I have a dataframe of 6M+ observations, where 20 of the columns are weights that will be applied to a single score column. I.e., Wgt1 * Wgt2 * Wgt3...* Score. In addition, not each weight is applicable to every observation, so I have created 20 columns that represent a weight mask. I.e., (Wgt1*Msk1) * (Wgt2*Msk2) * (Wgt3*Msk3) ... Score. When the mask is 0, the weight is not applicable; when the mask is 1, it is applicable.
For each row in the dataframe, I want to: 1, Check 2 qualifying conditions that indicate the row should be processed 2, find the product of the weights, subject to the presence of the corresponding mask (ttl_wgt) 3, multiply this product by the score (prob) to create a final weighted score
To do this, I have created a user-defined function:
import functools
import operator
import time
def mymult(a):
ttl_wgt = float('NaN') #Initialize to NaN
if ~np.isnan(a['ID']): #condition 1, only process if an ID is present
if a['prob'] > -1.0: #condition 2, only process if our unweighted score is NOT -1.0
b = np.where(a[msks] ==1)[0] #index for which of our masks is 1?
ttl_wgt = functools.reduce(operator.mul, a[np.asarray(wgt_nms)[b]], 1)
return ttl_wgt
I ran out of memory during development, so I decided to chunk it up into 500000 rows at a time.

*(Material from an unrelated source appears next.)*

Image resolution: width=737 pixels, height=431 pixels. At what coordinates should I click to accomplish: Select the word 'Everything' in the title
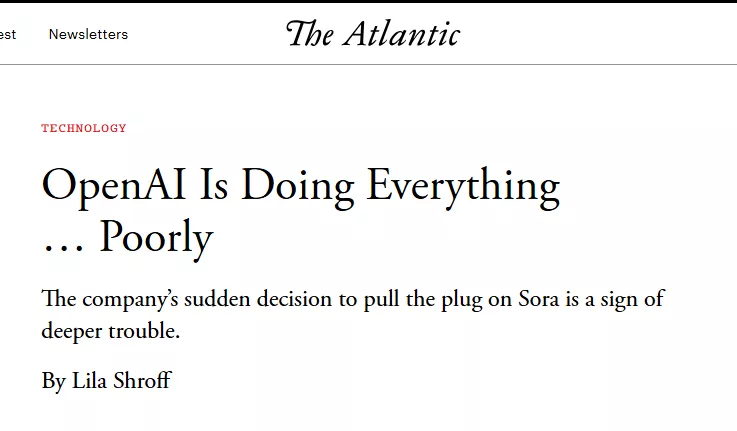click(463, 187)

I use a lambda function to apply to the chunk:
msks = ['Msk1','Msk2','Msk3','Msk4',...,'Msk20']
wgt_nms = ['Wgt1','Wgt2','Wgt3','Wgt4',...,'Wgt20']

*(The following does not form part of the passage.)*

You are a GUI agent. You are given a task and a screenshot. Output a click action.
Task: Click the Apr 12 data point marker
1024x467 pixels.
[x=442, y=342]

print('Determining final weights...')
chunksize = 500000 #we'll operate on this many rows at a time
start_time = time.time()
ttl_wgts = [] #initialize list to hold weight products
for i in range(0,len(df),chunksize):
ttl_wgts.extend(df[i:(i+chunksize)].apply(lambda x: mymult(x), axis=1))

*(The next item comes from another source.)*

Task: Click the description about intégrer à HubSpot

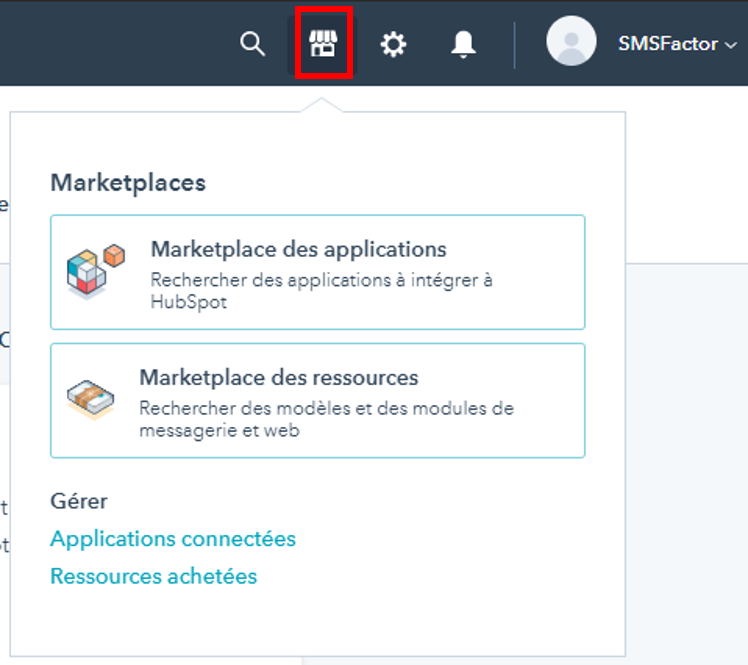Action: 322,291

print("--- %s seconds ---" % (time.time() - start_time)) #Expect between 30 and 40 minutes
print('Done!')
Then I assignthe ttl_wgts list as a new column in the dataframe, and do the final product of weight * initial score.
#Initialize the fields
#Might not be necessary or evenuseful
df['ttl_wgt'] = float('NaN')
df['wgt_prob'] = float('NaN')
df['ttl_wgt'] = ttl_wgts
df['wgt_prob'] = df['ttl_wgt'] * df['prob']
I checked out a prior post on multiplying elements in a list. It was great food for thought, but I wasn't able to turn it into anything more efficient for my 6M+ observations. Are there other approaches I should be considering?
Adding an example df, as suggested
A sample of the dataframe might looks something like this, with only 3 masks/weights:
df = pd.DataFrame({'id': [999999999,136550,80010170,80010177,90002408,90002664,16207501,62992,np.nan,80010152],
'prob': [-1,0.180274382,0.448361456,0.000945058,0.005060279,0.009893078,0.169686288,0.109541453,0.117907763,0.266242921],
'Msk1': [0,1,1,1,0,0,1,0,0,0],
'Msk2': [0,0,1,0,0,0,0,1,0,0],
'Msk3': [1,0,0,0,1,1,0,0,1,1],
'Wgt1': [np.nan,0.919921875,1.08984375,1.049804688,np.nan,np.nan,np.nan,0.91015625,np.nan,0.810058594],
'Wgt2': [np.nan,1.129882813,1.120117188,0.970214844,np.nan,np.nan,np.nan,1.0703125,np.nan,0.859863281],
'Wgt3': [np.nan,1.209960938,1.23046875,1,np.nan,np.nan,np.nan,1.150390625,np.nan,0.649902344]
})
In the first observation, the prob field is -1, so the row would not be processed. In the second observation, Msk1 is turned on while Msk2 and Msk3 are turned off. Thus the final weight would be the value of Wgt1 = 0.919922. In the 3rd row, Mask1 and Msk2 are on, while Msk3 is off. Therefore the final weight would be Wgt1*Wgt2 = 1.089844*1.120117 = 1.220752.